- WHAT YOU ARE ASKED TO DO
Every line below that holds "will" must be copied.

___ SUPPLIED ENTRIES

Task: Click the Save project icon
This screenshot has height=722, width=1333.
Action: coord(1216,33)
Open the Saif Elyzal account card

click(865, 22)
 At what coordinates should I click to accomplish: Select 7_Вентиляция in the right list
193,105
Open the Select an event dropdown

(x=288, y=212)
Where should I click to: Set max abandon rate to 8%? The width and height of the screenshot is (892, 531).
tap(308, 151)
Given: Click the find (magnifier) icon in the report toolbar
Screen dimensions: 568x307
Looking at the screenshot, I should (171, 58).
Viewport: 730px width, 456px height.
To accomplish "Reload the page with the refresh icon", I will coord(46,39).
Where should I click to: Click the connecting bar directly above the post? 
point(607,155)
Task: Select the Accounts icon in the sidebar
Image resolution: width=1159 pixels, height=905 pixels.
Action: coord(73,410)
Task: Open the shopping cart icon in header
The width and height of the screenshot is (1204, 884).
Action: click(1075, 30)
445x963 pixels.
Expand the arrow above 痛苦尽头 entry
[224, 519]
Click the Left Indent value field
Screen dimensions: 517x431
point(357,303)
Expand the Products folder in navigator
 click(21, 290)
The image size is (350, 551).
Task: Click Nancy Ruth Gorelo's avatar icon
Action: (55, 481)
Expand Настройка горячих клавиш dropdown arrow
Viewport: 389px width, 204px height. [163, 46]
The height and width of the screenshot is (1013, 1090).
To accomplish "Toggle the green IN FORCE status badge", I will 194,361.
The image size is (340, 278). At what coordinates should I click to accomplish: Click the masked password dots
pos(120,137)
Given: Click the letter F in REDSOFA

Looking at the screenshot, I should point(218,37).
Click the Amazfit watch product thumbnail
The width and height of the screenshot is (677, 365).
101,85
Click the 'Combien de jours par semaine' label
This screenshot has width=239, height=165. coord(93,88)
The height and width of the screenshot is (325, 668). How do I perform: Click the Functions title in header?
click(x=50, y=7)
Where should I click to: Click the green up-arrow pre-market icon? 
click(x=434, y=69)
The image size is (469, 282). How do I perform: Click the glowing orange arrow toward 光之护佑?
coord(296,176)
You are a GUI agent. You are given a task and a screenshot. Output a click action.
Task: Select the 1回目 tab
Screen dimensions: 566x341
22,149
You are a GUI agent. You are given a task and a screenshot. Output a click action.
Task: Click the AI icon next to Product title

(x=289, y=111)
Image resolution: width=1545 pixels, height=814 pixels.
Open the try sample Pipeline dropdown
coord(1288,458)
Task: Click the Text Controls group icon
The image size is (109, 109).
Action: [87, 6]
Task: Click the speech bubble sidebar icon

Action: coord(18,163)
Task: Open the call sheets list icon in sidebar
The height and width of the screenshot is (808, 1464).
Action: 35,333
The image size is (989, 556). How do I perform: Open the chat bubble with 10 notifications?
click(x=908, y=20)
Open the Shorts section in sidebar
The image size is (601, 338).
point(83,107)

______

- OUTPUT FOR THIS TASK
To accomplish "Reload the page with the refresh icon", I will coord(46,39).
To accomplish "Toggle the green IN FORCE status badge", I will 194,361.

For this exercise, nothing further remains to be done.